The method I’m outlining here, is like that of filling in a jigsaw puzzle. Once again, it comes from the book to the right, and the outline here comes from their chapter covering the same topic.
Interestingly, much of what we need to know about the atonement comes from the early chapters of Genesis. From Genesis 1, we immediately see a God whose word creates the entire universe. Not only does He create, but He creates things good. I have blogged elsewhere about the philosophical implications of Genesis 1:1 (see here) but for now, it may help to boil it down to two things:
- God’s word is effective
- God’s word is good
When these combine, they point to God’s inherent truthfulness. To quote from Pierced for Our Transgressions:
God vindicated his truthfulness by remaining faithful to his promise that sin will be punished; he manifested his justice by punishing sin and acquitting the righteous; he glorified his name by exalting his Son and placing all things under his feet; and he demonstrated his love by dying for sinners and reconciling to himself those who were once his enemies. (pg 104)
This is the big picture of the atonement. It vindicates God as both truthful and good. But to see how we get to that point, let’s run through a few theological themes.
As noted above, the creation accounts depict God’s word as both effective and good. It also indicates that everything exists by God’s intentions, or by his will. That is to say, nothing is in existence that was not by God’s will, nor is anything in continued existence, except by the supporting power of God (see Colossians 1:15ff). Because of all this, it is appropriate to all creation as belonging to God. This of course is simply another way to say God is Lord of all.

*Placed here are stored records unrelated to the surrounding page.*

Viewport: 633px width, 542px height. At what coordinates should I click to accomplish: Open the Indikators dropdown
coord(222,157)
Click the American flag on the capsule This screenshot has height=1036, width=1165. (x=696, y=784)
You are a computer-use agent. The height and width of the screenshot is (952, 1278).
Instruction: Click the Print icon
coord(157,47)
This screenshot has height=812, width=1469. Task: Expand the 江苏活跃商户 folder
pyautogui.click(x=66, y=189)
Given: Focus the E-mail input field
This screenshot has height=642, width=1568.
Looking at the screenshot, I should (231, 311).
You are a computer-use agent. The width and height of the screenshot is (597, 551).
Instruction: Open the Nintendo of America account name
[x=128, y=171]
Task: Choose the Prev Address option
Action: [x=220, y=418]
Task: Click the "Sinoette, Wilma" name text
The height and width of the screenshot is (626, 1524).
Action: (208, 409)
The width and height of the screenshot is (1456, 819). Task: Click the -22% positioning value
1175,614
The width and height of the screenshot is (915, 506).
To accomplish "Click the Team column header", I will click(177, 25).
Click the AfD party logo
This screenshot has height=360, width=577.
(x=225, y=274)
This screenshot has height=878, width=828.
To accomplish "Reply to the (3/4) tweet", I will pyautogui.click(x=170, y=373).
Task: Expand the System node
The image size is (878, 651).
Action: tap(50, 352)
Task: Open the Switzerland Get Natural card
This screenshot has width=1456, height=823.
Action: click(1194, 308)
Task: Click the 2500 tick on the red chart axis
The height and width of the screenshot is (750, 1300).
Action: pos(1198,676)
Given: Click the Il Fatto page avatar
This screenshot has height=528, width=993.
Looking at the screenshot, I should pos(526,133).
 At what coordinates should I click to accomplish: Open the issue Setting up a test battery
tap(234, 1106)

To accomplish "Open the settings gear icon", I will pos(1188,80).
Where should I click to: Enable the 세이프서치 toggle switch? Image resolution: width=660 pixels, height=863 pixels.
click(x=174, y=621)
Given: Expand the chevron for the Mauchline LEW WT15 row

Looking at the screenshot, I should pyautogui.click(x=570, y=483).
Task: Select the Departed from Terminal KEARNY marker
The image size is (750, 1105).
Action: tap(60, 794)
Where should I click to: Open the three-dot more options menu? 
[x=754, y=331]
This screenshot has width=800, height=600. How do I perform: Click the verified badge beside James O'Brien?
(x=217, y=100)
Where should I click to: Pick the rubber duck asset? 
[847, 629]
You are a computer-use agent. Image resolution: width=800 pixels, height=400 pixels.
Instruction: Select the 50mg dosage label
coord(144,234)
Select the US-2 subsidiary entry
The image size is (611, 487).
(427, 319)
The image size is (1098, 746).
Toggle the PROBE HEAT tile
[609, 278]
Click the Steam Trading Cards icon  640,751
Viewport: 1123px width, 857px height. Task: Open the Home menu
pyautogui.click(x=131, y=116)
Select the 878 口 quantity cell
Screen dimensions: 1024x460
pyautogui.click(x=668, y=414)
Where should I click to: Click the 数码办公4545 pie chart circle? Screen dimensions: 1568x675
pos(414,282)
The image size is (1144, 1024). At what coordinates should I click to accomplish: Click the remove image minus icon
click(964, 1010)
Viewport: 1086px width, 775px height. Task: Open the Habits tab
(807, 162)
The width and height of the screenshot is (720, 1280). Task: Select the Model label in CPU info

Because of this Lordship, God is able to establish order, and actively does so by appointing Adam and Eve as vice regents over his kingdom. He contracts both a loving relationship with them that is both personal and legal (it has rules involved). Humanity then is given a derivative authority over God’s creation, with rules as to how to govern, but also a intensely personal relationship with the actual King of the creation. The hierarchy set up is:
- Rest of creation (namely animals and earth)
This is how the story ends in Genesis 2, but unfortunately, the story itself does not end there.
The authors in the above book prefer the term “de-creation” rather than fall, because, when really looked at closely, Genesis 3 presents just that. It is almost an exact reversal of Genesis 1-2. Right off the bat, the order is toppled by Eve giving the serpent an ear, and then along with him, critiquing and questioning both God’s goodness and his truthfulness. The order gets entirely reversed:
- Serpent (part of creation)
Once de-creation on a large scale occurs, nothing short of a complete recreation can undo it. Later on, interestingly enough, this is how redemption is depicted, but we’ll see that below. For now, it should be easy to see in reading through Genesis 3 that Adam and Eve basically did exactly what Romans 1condemns. They exchanged the truth of God for a lie, and were guilty of false faith, which is just another way of referring to idolatry. They trust in them own ability to reason apart from God and gave the serpent’s words equal weight with God. They assumed the position of God, thus brought sin into the world. Sin, in this sense, is de-creational, and only God can then recreate the world. Yet he must do so in a way that upholds his truth and goodness. This then is the dilemma of the Old Testament.
In addition to being de-creational, sin also brings death. Some commentators have questioned whether or not the threat to death in Genesis 2:17 is actually carried out since Adam and Eve do not immediately die. However, elsewhere throughout the OT, death and banishment from the presence from God are inner-related so that one naturally invokes the other. Being banished then from God’s presence in the garden was effectively a death sentence for Adam and Eve. Coupled with effects of the blessings in Genesis 1 and 2 turning sour, we are left with pretty bleak picture prior to God’s promise of redemption in Genesis 3:15.
Given all this then, there are certain elements that must be present in order for humanity to be saved from its predicament. If God were to go back on his promise to punish sin, this would undermine his promise of mercy as well. If we cannot trust God’s word in judgment, we can’t very well trust it for blessing either. God failing to punish sin would amount to a denial of His own truthfulness.
What must salvation look like then? Here are just a few suggestions:
- Salvation must be an act of illumination
- Salvation must be an act of divine grace
- Salvation must be an act of liberation
- Salvation must be an act of conquest
God’s truthfulness requires that He both punish sin and yet also restore creation to its original intended purpose. This then is the question that must be answered by any account of salvation:
- How can God save sinful people from death while remaining faithful to his promise to punish sin?
The answer comes in the doctrine of redemption of which the atonement is a central part. Rather than delve into that here though, we’ll come back in another post tomorrow and wrap this all up by answering the question in terms of how penal substitutionary atonement satisfies it.